Rating: 95+ Points"
Paolo Scavino Barolo Cannubi 2010
Nebbiolo from Piedmont, Italy
For many Barolo lovers, Cannubi is the most exceptional cru. A grand cru needs more attention in the vineyard so that the wine can express all of its elegance. In order to maximize the conditions of the vintage, Enrico Scavino must be a haute couture tailor in the vineyards.
Very ripe berry and spices on the nose. Full-bodied, complex and chewy. Nice velvety tannins and a long and powerful finish.
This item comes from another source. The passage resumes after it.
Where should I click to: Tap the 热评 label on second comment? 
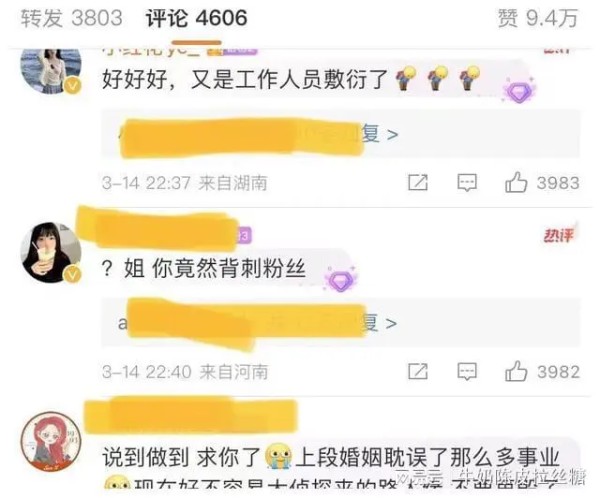click(559, 235)
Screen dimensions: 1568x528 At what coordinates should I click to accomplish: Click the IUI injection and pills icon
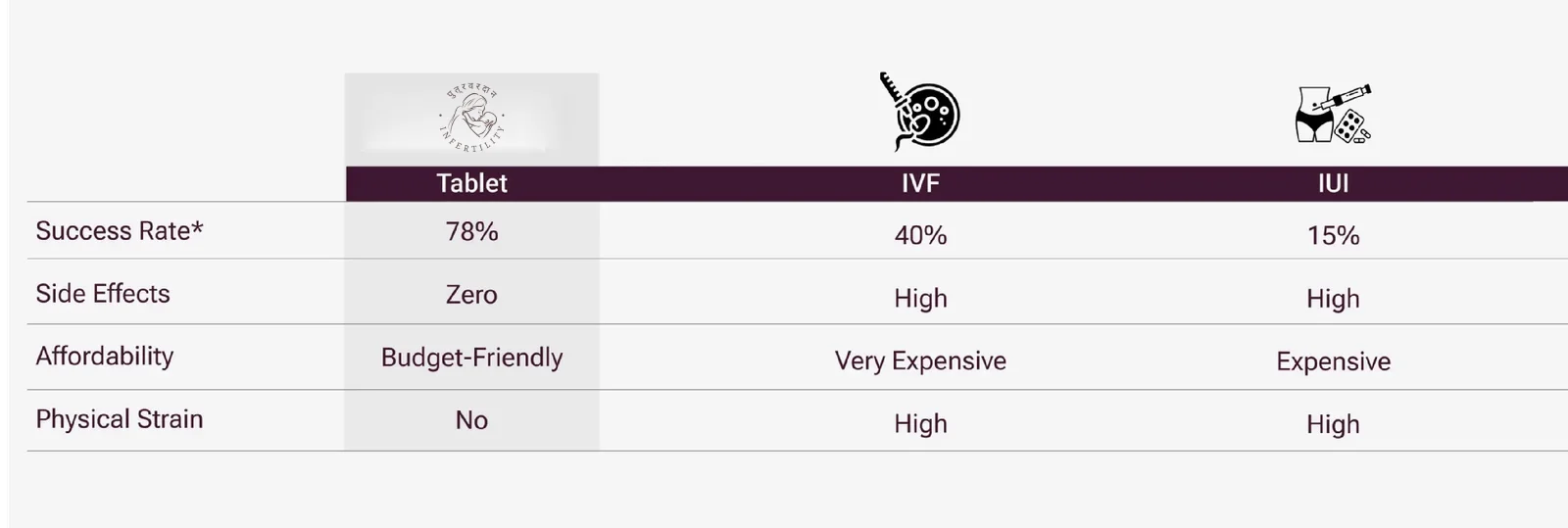tap(1333, 115)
International Wine Cellar - "Good deep, full red. Wonderfully vibrant nose hints at raspberry, flowers, minerals and pepper. Sappy and vinous in the mouth, with insinuating sweetness to its flavors of red cherry, raspberry and dried flowers. Not as large-scaled as the Bric del Fiasc but this energetic, sharply delineated wine expands impressively with aeration and finishes with terrific building length. Lay this one down for fireworks in about eight years.
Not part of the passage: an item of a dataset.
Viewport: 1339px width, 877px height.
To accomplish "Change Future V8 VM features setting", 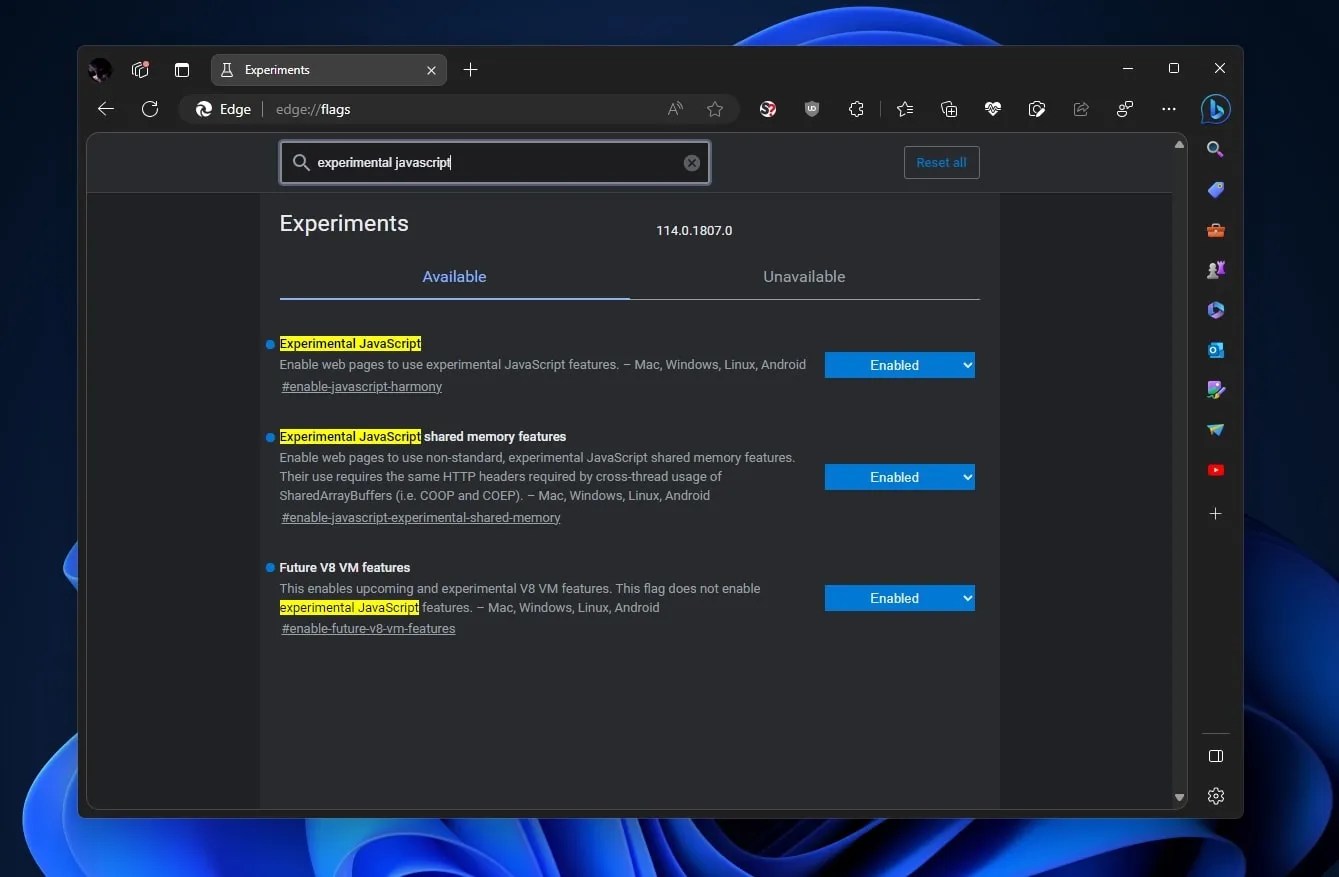I will 899,598.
Decanter - "Laser-like precision of sour red cherry and crushed rose petals, graceful and deep. "
The Wine Advocate - "The 2010 Barolo Cannubi is a layered and ethereal wine with dried flowers, candied orange peel, tar, spice, tobacco and cola. That signature touch of dried mint or pressed lavender flower appears at the back. This expression is particularly clean, focused and bright. Paolo Scavino has rented this half-hectare vineyard site since 1985. The mouthfeel is thin and compact."
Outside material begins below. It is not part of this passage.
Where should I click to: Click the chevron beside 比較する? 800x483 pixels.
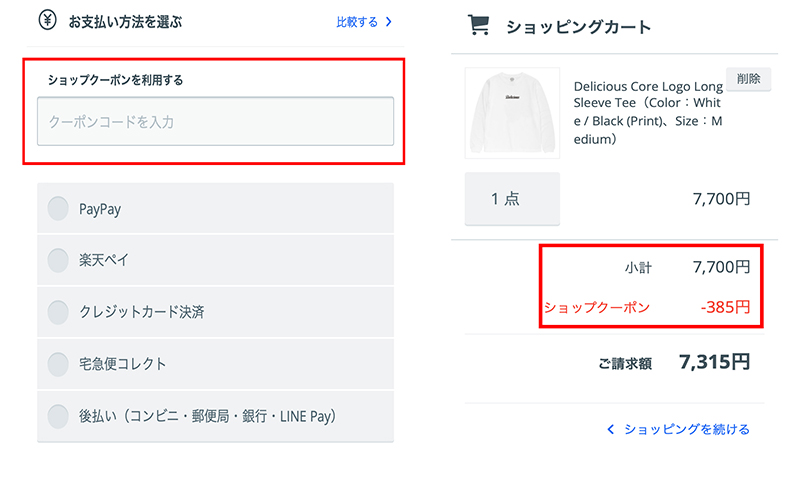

James Suckling - "A Barolo with pure berry, cherry and ripe-plum character. Full body with chewy tannins and a chocolate-powder, berry and plum aftertaste. Balanced and fresh. Better in 2017."
Vinous / Antonio Galloni - "The 2010 Barolo Cannubi is the hardest of these wines to read at this stage. Here it is the Scavino house style that seems to dominate over the characteristics of the site. Smoke, tar, licorice and menthol are some of the notes that take shape at first. Sage, rosemary, new leather and tobacco follow, adding nuance to the rich, resonant finish. The silky tannins are suggestive of Cannubi, but otherwise the vineyard's signatures aren't expressive. Today, the Cannubi comes across as extremely powerful, dark and not fully formed. I look forward to tasting it again in another 6-12 months."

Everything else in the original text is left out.